Its reputation as one of the freest economies in the world, as well as a diverse banking and finance sector on par with heavyweights such as London and New York, meant that when it came to dealing with Asian markets, HK was a no-brainer.
However, that all seems to be changing.
Industry insiders have been published a spate of publications over the past year explaining why Hong Kong is over, as other Asian trading hubs become more attractive destinations for capital and talent.
Spiraling living costs, increasingly heavy-handed regulation of the financial sector, a lack of tech-readiness, and rising concerns over the interventionist policies of the Chinese government have all led to Hong Kong losing its luster in recent months.
So, which city will be the next to take the crown? Let’s take a look at the contenders.
Seoul has long been a global center for banking, ranked fifth in the global league tables for the size, wealth, and number of banks headquartered in the South Korean capital.
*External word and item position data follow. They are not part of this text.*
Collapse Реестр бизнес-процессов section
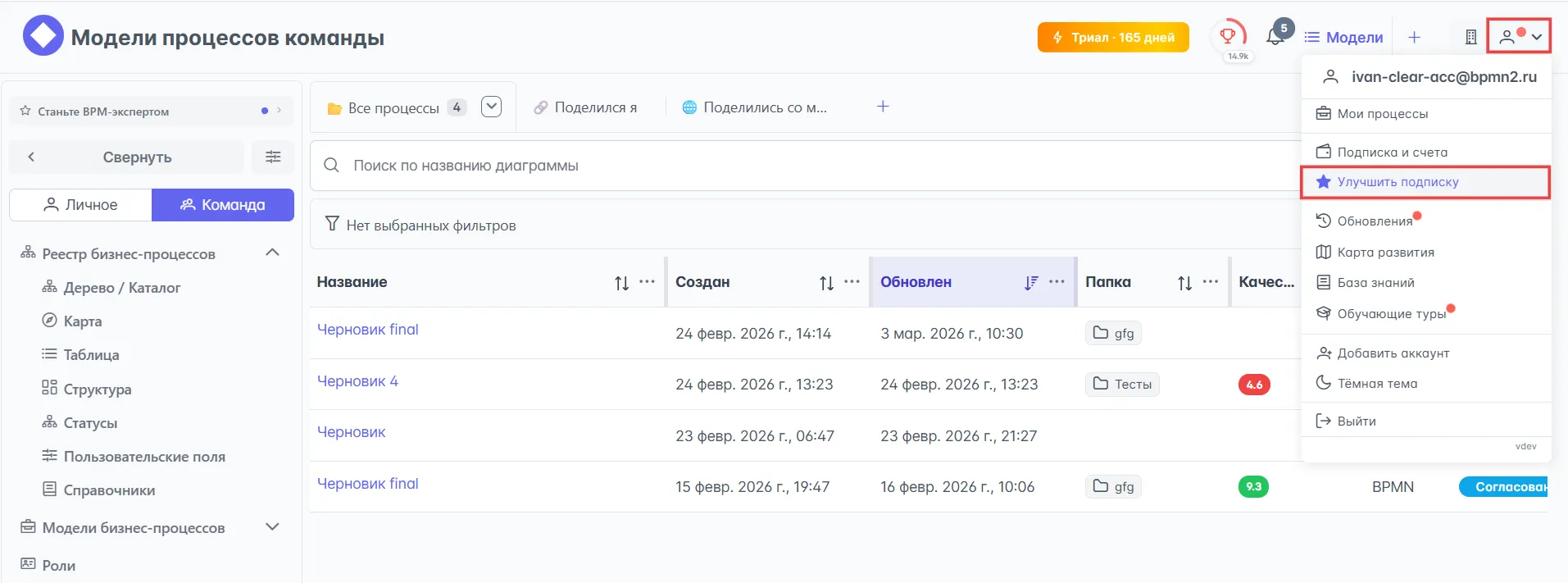The height and width of the screenshot is (583, 1568). 273,253
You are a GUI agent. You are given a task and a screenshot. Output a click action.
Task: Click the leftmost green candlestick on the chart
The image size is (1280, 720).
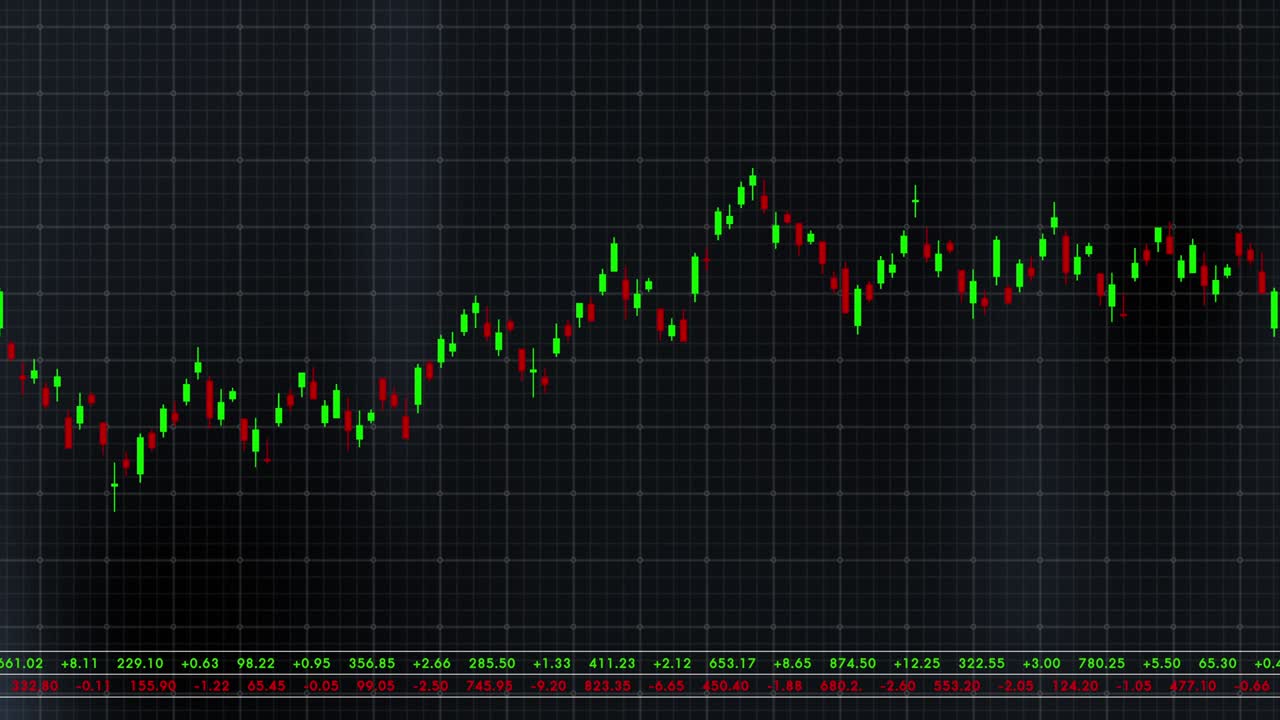pyautogui.click(x=3, y=310)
However, the city is also on the rise as a major trading hub, having risen an astonishing 21 places in the global financial cities index last year. A major contributor to this rise was the development of the fintech sector, as well as a rise in the number of trading platforms in the city.
Financial literacy and knowledge of trading are key to the health of any city’s financial sector, with the popularity of free online tools and trading platforms such as those offered by IG increasing rapidly in Asia due to their accessibility and coverage of the basics.
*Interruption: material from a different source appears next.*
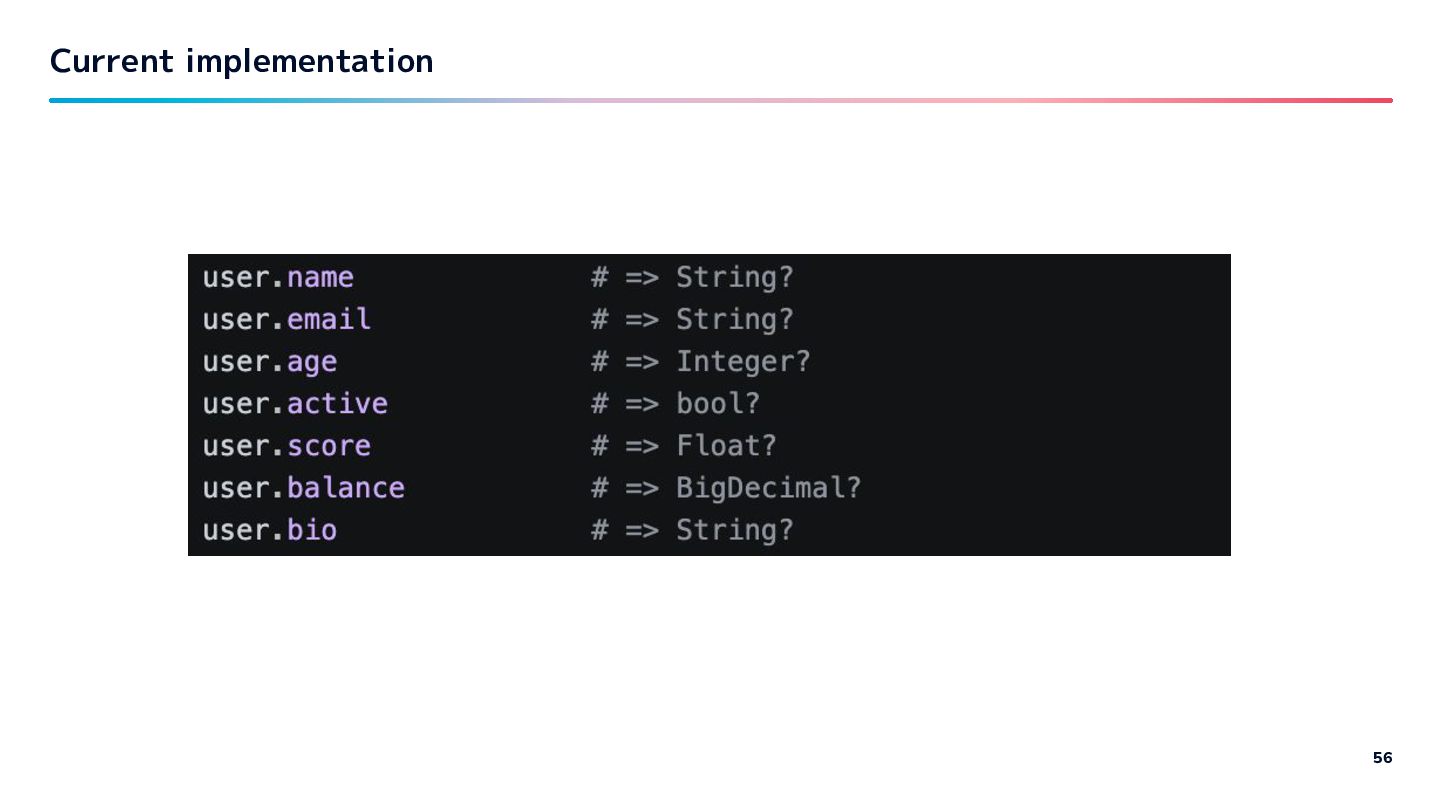Click the user.name code text
This screenshot has height=810, width=1440.
[x=278, y=277]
If it’s purely a numbers game, then Singapore has already bagged the top spot in Asia. Its gargantuan financial sector has one of the highest market capitalizations in the world, while the city holds a unique position of being for the largest foreign currency exchanges on the planet, with more than $517 billion traded every single day. SG also has the added bonus of strong institutions that support the free movement of capital and a highly deregulated financial sector.
Kuala Lumpur has long been an underdog among the major financial hubs of Asia, but that is all changing.
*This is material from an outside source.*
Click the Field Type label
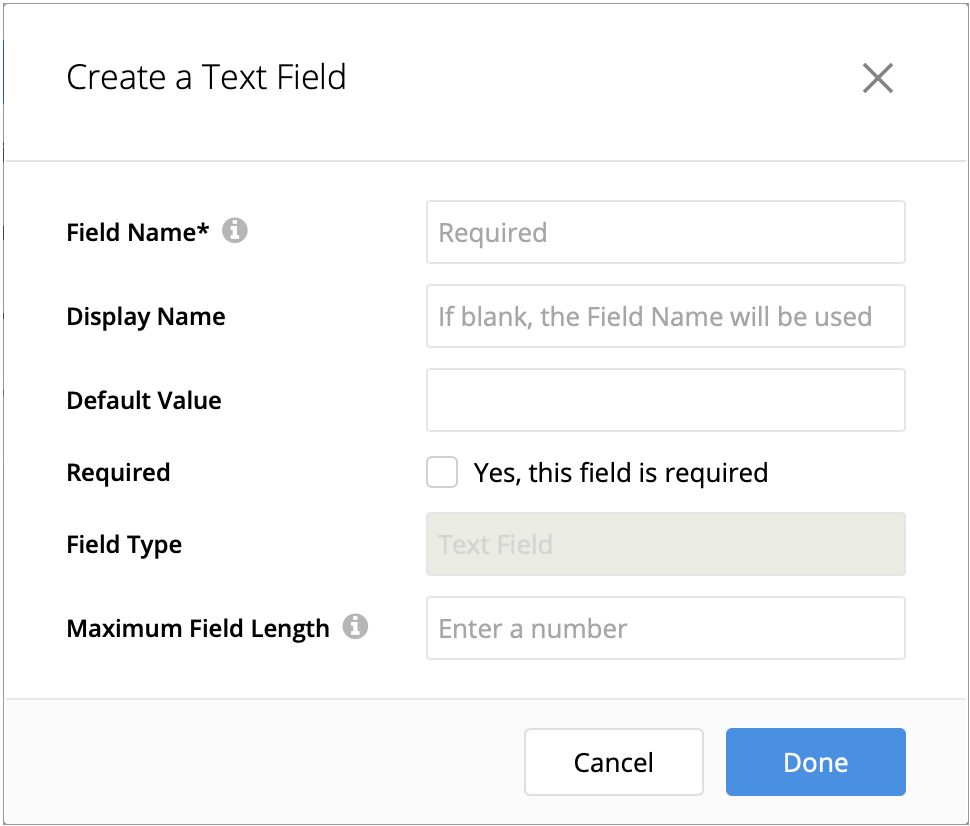[124, 545]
The capital of Malaysia recently completed the gargantuan construction of a new financial district, known as the Tun Razak Exchange (TRX). Masterminds behind the scheme are currently finalizing talks to attract 250 of the world’s largest banks, commodity trading firms, and venture capital funds to the district, promising a full decade of 0% income tax for any company that sets up a base there.
KL has long seen itself as a competitor to Singapore, its wealthier neighbor, and these recent efforts should be read as attempts to move beyond SG’s shadow. Malaysia’s booming economy and sky-high GDP growth rates mean that Kuala Lumpur might just succeed.
Which Asian city will be viewed as the premier finance hub in ten years’ time remains a mystery, but these three are the frontrunners by a country mile.